Г-н де Гангсдорф любил рассказывать, как ребенком он воровал точеные хрусталики люстр и подвески жирандолей в старом баварском замке французского стиля, где он родился и довольно рано унаследовал его после смерти своего отца вместе со значительным состоянием, позволившим ему удовлетворять свою страсть к стеклянным изделиям. В течение пятнадцати лет он приобрел множество их, самых разнообразных, платя за них крупные, иногда сумасбродные суммы. В таких случаях он не скупился, и не встречалось вещи, если только она красива, которая казалась бы ему слишком дорогой. Его знали все торговцы редкостями в Европе. Г-н де Серпиньи встретил его в Париже в 1884 году на распродаже коллекций Альмедо. Г-н де Гангсдорф приобрел там за чудовищную цену несколько испанских бутылок сан-ильдефонского производства. Одна из них, украшенная желтой и зеленой эмалью, привела его в восторг причудливой формой и смелыми изгибами, хотя стекло ее было лишено тонкости.

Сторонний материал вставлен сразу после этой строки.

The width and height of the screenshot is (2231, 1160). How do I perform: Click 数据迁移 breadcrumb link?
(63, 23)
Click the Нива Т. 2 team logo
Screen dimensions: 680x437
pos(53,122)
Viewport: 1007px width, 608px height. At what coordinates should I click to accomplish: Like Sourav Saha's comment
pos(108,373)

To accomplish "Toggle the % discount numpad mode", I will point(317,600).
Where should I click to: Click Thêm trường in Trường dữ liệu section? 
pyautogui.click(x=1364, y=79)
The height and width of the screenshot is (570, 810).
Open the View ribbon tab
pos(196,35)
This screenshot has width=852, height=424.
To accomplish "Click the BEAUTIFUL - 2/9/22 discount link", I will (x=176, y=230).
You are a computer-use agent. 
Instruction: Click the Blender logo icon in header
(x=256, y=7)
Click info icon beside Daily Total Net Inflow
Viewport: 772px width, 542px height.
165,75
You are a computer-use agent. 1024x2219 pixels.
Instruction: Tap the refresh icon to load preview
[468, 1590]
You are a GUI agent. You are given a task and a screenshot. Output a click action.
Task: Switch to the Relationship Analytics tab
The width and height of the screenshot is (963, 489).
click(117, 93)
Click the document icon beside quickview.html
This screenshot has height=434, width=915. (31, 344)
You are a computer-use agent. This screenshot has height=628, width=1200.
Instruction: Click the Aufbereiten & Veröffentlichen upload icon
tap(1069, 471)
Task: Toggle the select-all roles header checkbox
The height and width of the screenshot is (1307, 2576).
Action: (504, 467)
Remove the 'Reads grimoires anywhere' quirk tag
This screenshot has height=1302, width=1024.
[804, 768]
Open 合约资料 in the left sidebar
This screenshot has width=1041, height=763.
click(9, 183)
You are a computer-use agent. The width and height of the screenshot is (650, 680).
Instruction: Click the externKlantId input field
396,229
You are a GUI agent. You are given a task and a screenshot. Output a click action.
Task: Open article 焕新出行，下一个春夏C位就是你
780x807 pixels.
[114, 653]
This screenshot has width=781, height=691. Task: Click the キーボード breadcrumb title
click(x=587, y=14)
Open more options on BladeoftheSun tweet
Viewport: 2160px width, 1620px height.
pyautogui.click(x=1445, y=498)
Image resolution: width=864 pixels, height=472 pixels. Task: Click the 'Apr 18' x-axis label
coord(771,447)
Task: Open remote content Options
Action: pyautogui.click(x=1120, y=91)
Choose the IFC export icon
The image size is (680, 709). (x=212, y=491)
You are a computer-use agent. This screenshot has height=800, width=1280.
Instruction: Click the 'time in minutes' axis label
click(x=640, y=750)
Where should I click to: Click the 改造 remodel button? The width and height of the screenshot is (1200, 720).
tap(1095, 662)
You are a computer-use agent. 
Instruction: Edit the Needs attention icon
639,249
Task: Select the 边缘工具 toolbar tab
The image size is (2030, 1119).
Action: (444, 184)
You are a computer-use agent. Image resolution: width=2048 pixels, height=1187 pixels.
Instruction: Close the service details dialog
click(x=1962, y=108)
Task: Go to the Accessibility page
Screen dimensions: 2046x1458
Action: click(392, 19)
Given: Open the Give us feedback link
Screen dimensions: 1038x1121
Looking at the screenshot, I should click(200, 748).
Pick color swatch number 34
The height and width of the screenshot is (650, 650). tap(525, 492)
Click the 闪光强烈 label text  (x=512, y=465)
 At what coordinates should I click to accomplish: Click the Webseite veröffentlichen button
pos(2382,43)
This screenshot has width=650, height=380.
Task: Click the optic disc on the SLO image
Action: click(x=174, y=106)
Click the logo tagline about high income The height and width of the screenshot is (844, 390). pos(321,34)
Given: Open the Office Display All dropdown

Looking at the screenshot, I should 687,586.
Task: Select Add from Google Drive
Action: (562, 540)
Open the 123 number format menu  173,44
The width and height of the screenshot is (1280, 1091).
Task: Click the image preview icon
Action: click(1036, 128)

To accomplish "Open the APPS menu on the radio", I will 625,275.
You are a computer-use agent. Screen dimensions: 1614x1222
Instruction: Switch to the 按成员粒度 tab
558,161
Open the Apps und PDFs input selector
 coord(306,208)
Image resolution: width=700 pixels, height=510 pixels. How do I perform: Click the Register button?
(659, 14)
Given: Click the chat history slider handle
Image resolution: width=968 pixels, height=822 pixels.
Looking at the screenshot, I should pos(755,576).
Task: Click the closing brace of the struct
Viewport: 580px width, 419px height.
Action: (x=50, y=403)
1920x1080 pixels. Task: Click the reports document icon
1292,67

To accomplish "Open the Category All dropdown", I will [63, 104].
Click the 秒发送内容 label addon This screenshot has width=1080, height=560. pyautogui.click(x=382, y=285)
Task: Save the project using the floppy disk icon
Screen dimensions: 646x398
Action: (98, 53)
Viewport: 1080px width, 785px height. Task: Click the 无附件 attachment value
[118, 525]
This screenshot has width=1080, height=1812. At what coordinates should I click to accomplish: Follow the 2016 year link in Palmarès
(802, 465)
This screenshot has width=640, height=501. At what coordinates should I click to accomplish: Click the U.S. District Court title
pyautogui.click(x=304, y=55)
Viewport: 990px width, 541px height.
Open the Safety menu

Тогда почти тридцатипятилетний барон де Гангсдорф поразил своим видом г-на де Серпиньи. Маленького роста и пузатый, как тыквенная бутылка, он имел лысую, как пробка, голову, напоминавшую арбуз. Его руки с мягкими и влажными ладонями так и липли к стеклу. Познакомившись с ним, де Серпиньи сразу принял приглашение г-на де Гангсдорфа приехать к нему в Венецию. Прежде чем показать свою уникальную коллекцию, г-н де Гангсдорф рассказал новому другу о причинах, побудивших его покинуть уединенный немецкий замок. Первую он назвал — особенное почтение, которое он испытывал к адриатическому городу. Он считал, что Венеция походила на живую груду стекла, лежавшую в лагуне с ее эмалевыми дворцами на берегу каналов, которые словно затягивали ее сложным узлом своего гибкого хрусталя. Самый воздух ее как будто отливает радугой. Других причин тоже насчитывалось достаточно. Например, город поражает тишиной, в нем нет движения транспорта, пыли, и он единственный в мире по ясности неба и чистоте воздуха. Отсутствие в нем шума благоприятствует немой жизни вещей. Какое спокойствие для них в Венеции! Стекло здесь может дремать в своей светлой хрупкости. Никто не оскорбляет его прозрачной безмятежности. Нет того неуловимого утомления, которое в иных местах угнетает и раздражает чувствительное и драгоценное вещество. Нет грохота экипажей и трамваев в этом стеклянном раю. Сами колокола звенят хрустально. И по доброму, довольному лицу г-на де Гангсдорфа пробегала тень, лишь когда он вспоминал о двух пушечных выстрелах, которые в полдень и в восемь часов вечера раздаются с Сан Джорджо Маджоре. Он тогда взмахивал своими толстенькими ручками, как бы протестуя против такого отвратительного варварства, которое заставляет дрожать и грозит расколоть даже наименее хрупкое стекло.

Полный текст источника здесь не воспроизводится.